▶ Work item A
According to the Emeryville protest article, at what time did the protesters assemble at the Powell Station?
▶ Work item B
From the Emeryville protest article, set down word for word the passage that begins at the words "Protest March through" and stops after "the station roof.".

▶ Passage to read
Protest March through Emeryville closes Police Station, Home Depot
Emeryville Police closed and barricaded their Powell Street Station in anticipation of a planned protest yesterday. “The Police Department will be temporarily closed to the public during this rally for the safety of all. Thank you for your understanding”. Approximately 150 Protesters, organized by a group calling themselves APTP (Anti Police-Terror Project) along with other supportive groups including Black Lives Matter, Asians4BlackLives and the Xicana Moratorium Project assembled peacefully at the Powell Station at 10AM. EPD Officers could be seen monitoring and recording the event from the perch of the station roof.

(Saved entries)
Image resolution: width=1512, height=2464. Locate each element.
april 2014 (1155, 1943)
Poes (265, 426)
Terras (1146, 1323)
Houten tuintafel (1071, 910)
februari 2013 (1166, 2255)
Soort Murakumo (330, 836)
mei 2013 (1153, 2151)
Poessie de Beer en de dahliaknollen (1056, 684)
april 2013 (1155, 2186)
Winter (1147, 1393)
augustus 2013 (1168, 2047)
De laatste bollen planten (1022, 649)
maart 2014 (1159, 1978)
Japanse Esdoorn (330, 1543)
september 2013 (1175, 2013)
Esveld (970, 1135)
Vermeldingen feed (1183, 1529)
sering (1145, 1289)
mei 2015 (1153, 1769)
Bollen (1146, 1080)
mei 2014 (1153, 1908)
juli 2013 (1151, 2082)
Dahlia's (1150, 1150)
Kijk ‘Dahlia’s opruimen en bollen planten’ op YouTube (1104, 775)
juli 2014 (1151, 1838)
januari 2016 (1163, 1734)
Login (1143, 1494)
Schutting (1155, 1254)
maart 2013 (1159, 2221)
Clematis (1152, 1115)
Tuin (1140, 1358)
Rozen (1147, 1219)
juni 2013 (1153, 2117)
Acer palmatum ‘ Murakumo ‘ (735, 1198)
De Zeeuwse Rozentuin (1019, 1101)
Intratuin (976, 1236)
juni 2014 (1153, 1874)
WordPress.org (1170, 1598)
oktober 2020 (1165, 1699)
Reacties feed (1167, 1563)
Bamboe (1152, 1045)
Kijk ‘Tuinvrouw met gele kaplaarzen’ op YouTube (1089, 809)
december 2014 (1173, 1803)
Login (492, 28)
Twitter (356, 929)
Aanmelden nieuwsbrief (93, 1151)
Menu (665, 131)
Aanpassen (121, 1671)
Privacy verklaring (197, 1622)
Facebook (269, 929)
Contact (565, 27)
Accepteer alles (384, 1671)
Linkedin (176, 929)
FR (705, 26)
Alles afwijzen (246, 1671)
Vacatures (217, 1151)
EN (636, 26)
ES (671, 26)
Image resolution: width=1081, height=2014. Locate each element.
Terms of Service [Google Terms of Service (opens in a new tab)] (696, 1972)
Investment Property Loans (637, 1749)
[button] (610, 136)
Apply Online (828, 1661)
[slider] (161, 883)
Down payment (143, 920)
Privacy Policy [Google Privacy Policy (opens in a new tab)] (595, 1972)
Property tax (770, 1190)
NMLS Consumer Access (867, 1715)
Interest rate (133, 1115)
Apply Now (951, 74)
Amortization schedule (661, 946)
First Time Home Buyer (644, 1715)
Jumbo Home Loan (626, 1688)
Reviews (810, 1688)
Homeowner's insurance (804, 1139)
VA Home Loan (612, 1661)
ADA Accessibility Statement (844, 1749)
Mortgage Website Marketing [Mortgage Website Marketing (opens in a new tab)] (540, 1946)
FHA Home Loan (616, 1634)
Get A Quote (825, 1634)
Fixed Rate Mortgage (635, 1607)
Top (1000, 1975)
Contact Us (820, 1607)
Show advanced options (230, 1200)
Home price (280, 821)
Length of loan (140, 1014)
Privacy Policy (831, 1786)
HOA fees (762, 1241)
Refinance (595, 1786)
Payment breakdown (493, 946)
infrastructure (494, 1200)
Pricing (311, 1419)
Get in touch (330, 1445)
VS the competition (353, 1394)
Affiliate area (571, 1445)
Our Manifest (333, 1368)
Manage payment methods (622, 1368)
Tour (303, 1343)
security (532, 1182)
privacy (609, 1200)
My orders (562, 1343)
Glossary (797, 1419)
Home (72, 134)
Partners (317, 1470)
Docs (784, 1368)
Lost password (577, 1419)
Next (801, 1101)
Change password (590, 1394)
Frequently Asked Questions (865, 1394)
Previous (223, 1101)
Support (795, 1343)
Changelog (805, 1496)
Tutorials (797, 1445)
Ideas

▶ Answer area A
At 10AM.

▶ Answer area B
Protest March through Emeryville closes Police Station, Home Depot
Emeryville Police closed and barricaded their Powell Street Station in anticipation of a planned protest yesterday. “The Police Department will be temporarily closed to the public during this rally for the safety of all. Thank you for your understanding”. Approximately 150 Protesters, organized by a group calling themselves APTP (Anti Police-Terror Project) along with other supportive groups including Black Lives Matter, Asians4BlackLives and the Xicana Moratorium Project assembled peacefully at the Powell Station at 10AM. EPD Officers could be seen monitoring and recording the event from the perch of the station roof.